Ses adhérents ont pourtant d’autres préoccupations, parmi lesquelles :
- la compétitivité et le coût du travail
- la transformation numérique et ses conséquences
- l’évolution démographique et la multiplication des affections longue durée
- l’évolution du code du travail et de son incarnation dans des contrats types.
No risk, no fun !
Côté syndicats, Philippe Martinez souligne que « le travail a toujours évolué au cours du temps. C’est moins le code du travail qu’il faut adapter aux transformations numériques en cours, que la répartition des gains entre les salariés et les actionnaires ». A la CFDT, le secrétaire national Hervé Garnier attend « un ministre qui s’occuperait aussi de la qualité de vie au travail et pas seulement d’emploi ». Et Daniel Cohn-Bendit conclut cette séquence par un vibrant « No Risk, no Fun. Les jeunes veulent se lancer, c’est bien mais il faut aussi les protéger. Pourquoi ne pas imaginer aussi des règles évolutives avec le temps, et les besoins individuels ? Par exemple, avec des horaires de travail diminuant avec l’âge ? C’est aux politiques de proposer de nouveaux équilibres ».
Politiques : à chacun sa méthode
Que disent les candidats à cette élection ? Sans surprise, la préservation de l’emploi occupe une place majeure dans leurs discours. Nicolas Dupont-Aignan veut par exemple abroger la directive européenne sur les travailleurs détachés. Il veut aussi aider fiscalement les entreprises qui relocalisent, et baisser les cotisations.
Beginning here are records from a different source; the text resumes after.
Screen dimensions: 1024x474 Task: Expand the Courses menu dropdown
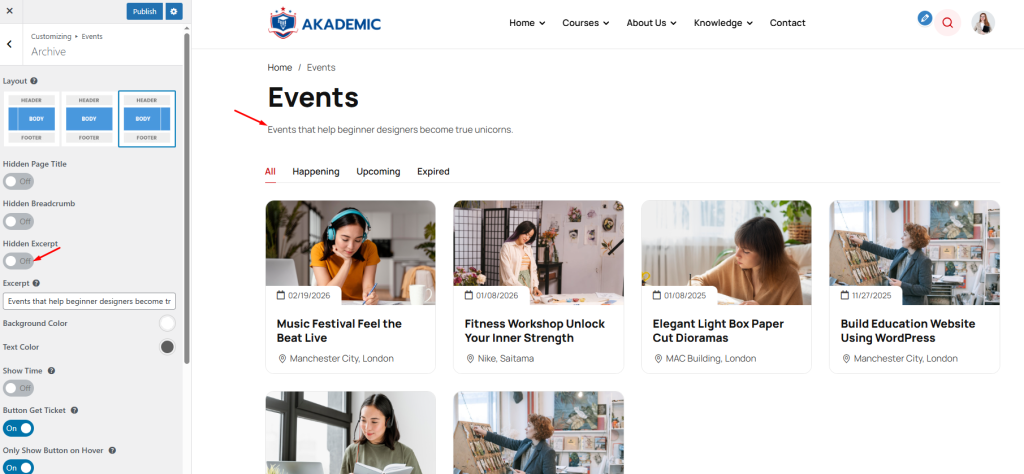pyautogui.click(x=586, y=23)
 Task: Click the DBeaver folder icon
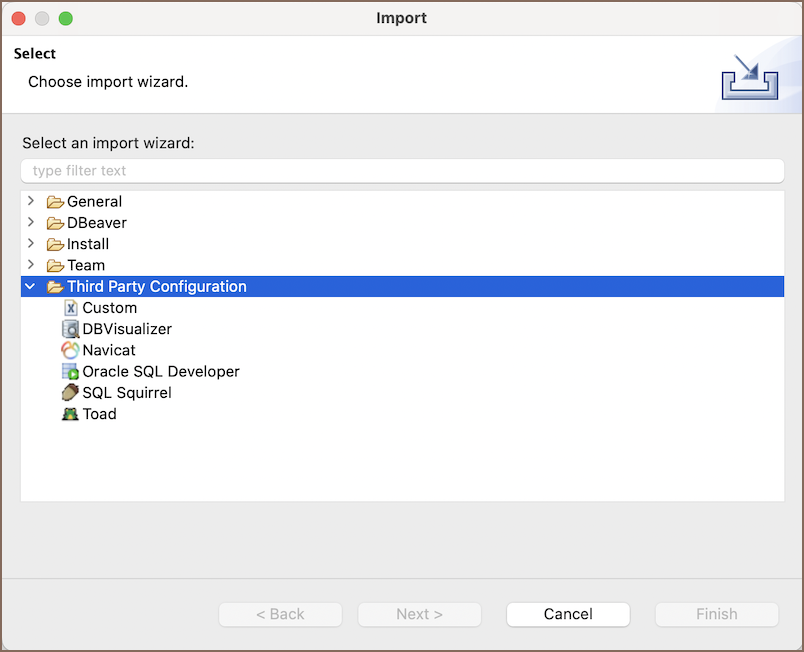[55, 223]
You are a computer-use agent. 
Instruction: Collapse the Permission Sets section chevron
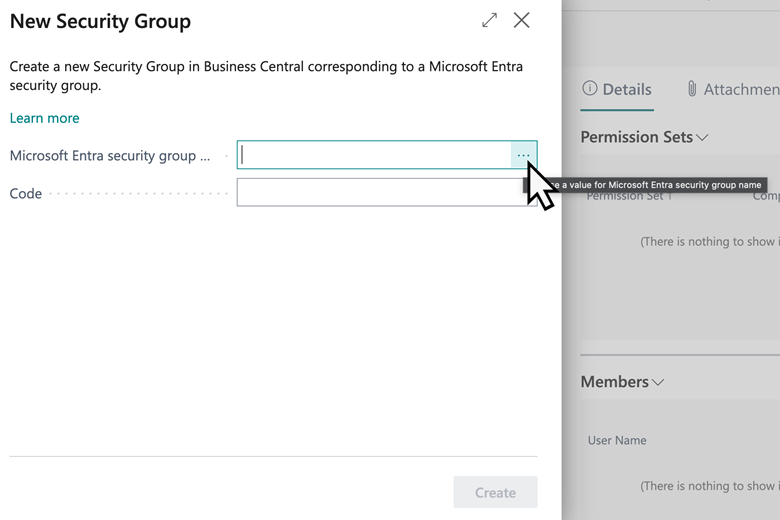(703, 137)
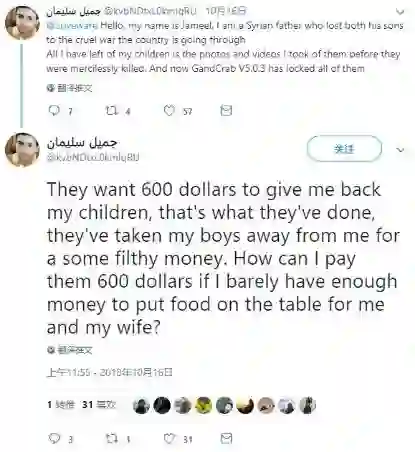This screenshot has width=415, height=452.
Task: Open first liker's avatar in likes row
Action: pyautogui.click(x=141, y=406)
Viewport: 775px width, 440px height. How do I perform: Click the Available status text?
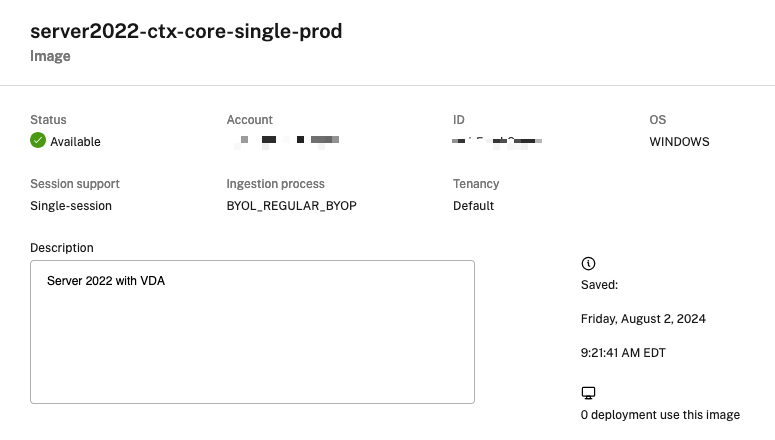(75, 142)
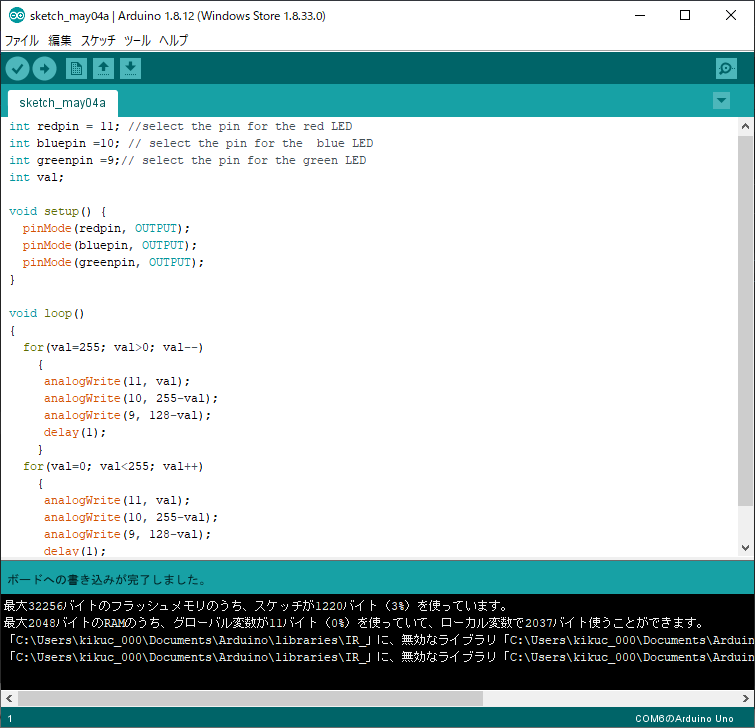Click the editor scrollbar up arrow

click(745, 127)
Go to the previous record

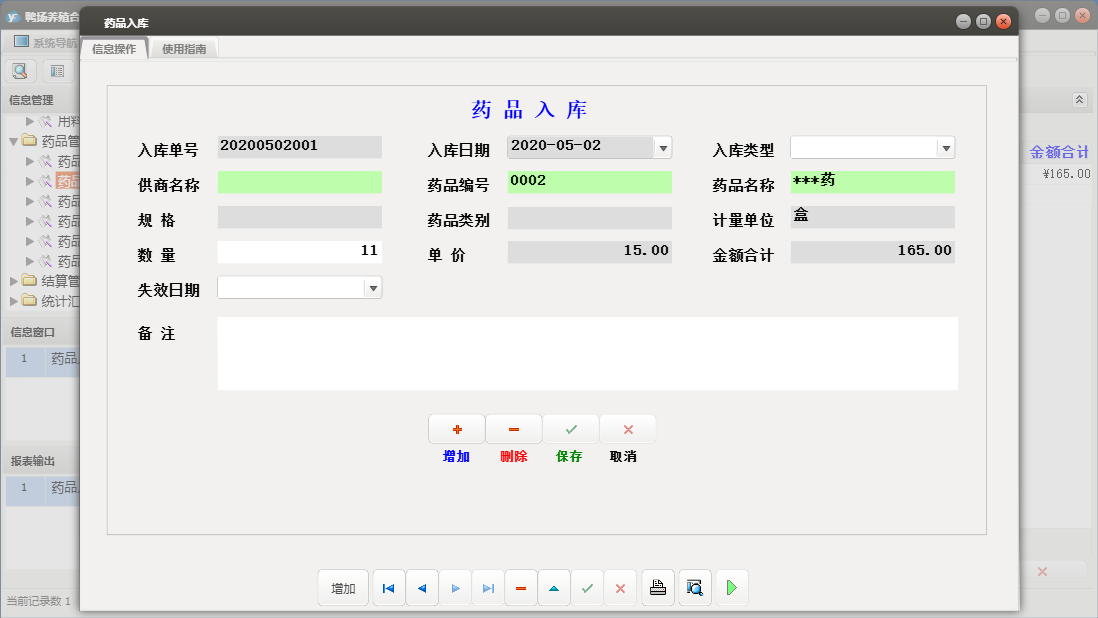click(x=422, y=588)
La mesure est également au programme de François Fillon (représenté par la députée Isabelle Le Calennec) qui propose de la compenser budgétairement par une hausse de la TVA et une baisse de la dépense publique.
Tous se rejoignent sur la nécessité de protéger les « prolétaires du numérique », comprendre les chauffeurs de VTC par exemple, en requalifiant leur contrat ou au moins en formalisant la notion de subordination économique à un client principal.
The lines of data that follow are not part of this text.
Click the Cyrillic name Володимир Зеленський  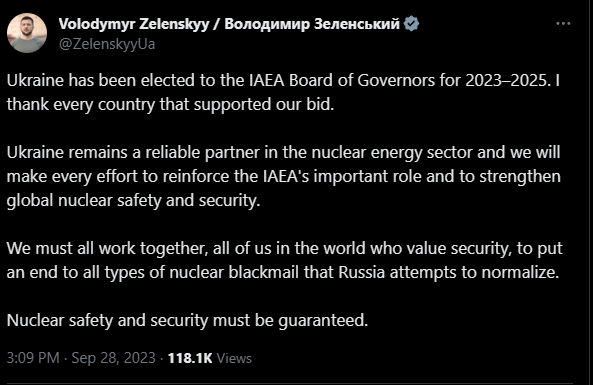pos(312,24)
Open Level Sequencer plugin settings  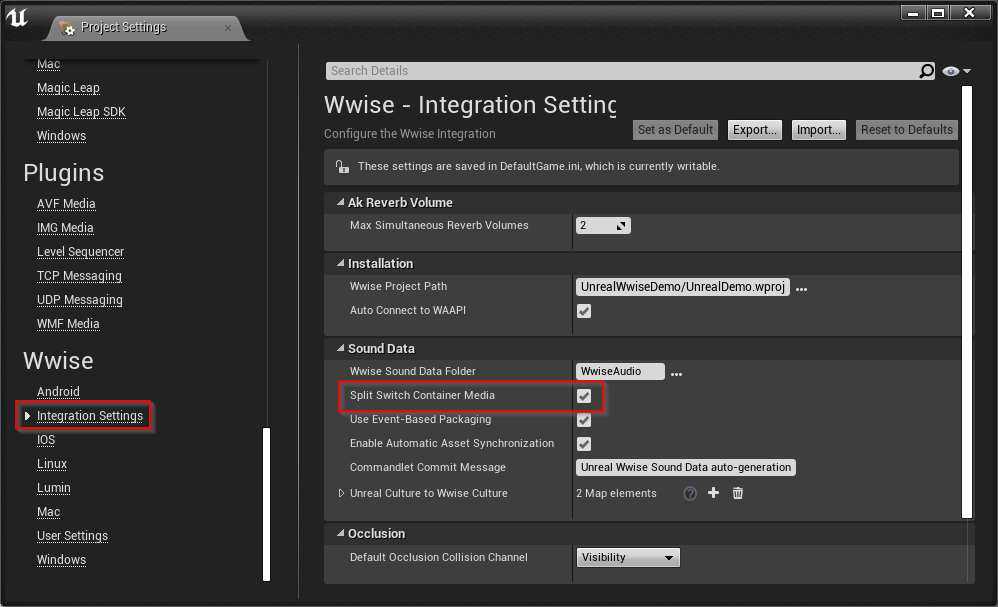click(80, 251)
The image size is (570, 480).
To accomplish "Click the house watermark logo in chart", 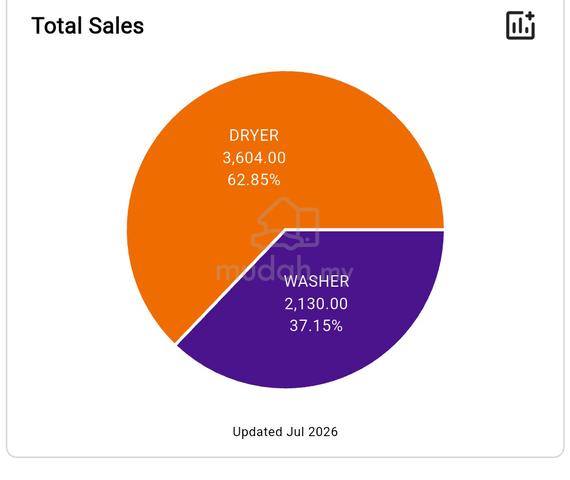I will click(286, 223).

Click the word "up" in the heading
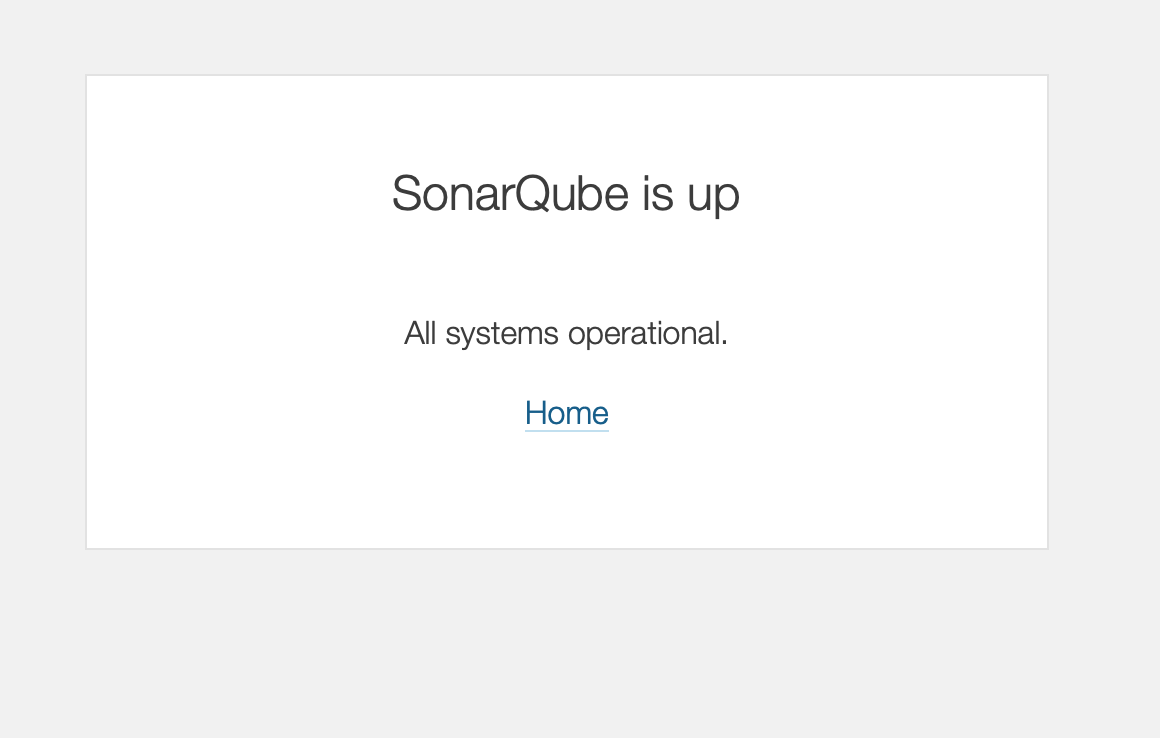(713, 196)
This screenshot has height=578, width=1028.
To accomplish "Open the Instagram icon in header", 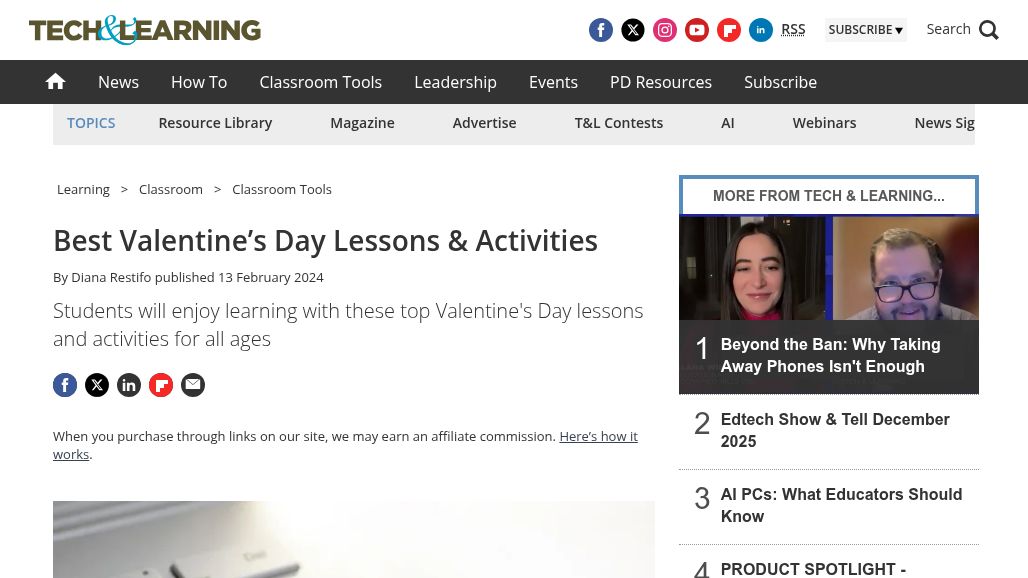I will (x=665, y=30).
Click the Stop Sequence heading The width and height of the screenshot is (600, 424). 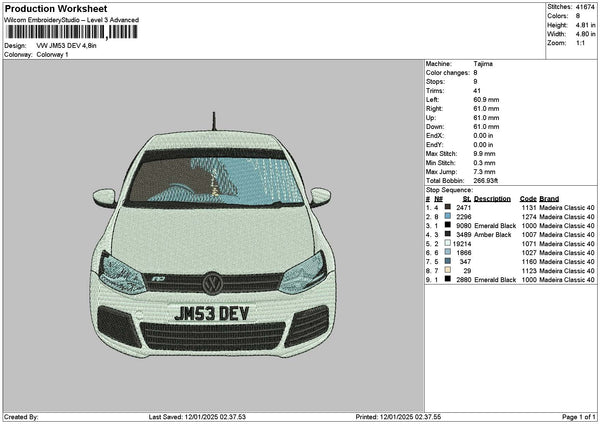pos(449,190)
On notera, dans ce catalogue de mesures largement consensuelles, quelques marqueurs plus nets :
- Le droit à des allocations chômage pour les démissionnaires et les indépendants (Emmanuel Macron, représenté par le député Christophe Castaner) ;
- L’encouragement à l’actionnariat des salariés chez Nicolas Dupont Aignan, qui propose de baisser d’un point le taux de l’IS pour chaque tranche de 2% d’actionnariat salarié ;
- La remise à l’honneur des négociations collectives chez Jean-Luc Mélenchon (représenté par l’économiste Guillaume Etiévant) ;
- La formation professionnelle confiée aux régions et aux branches chez François Fillon ;
- La baisse du temps de travail, volontaire et négociée chez Benoît Hamon, représenté par le député Denys Robiliard.
Alors, de quoi sera fait le travail demain ? Si nul ne le sait encore tout à fait, cet après-midi bien rempli aura montré que le thème constitue une préoccupation centrale de cette campagne présidentielle.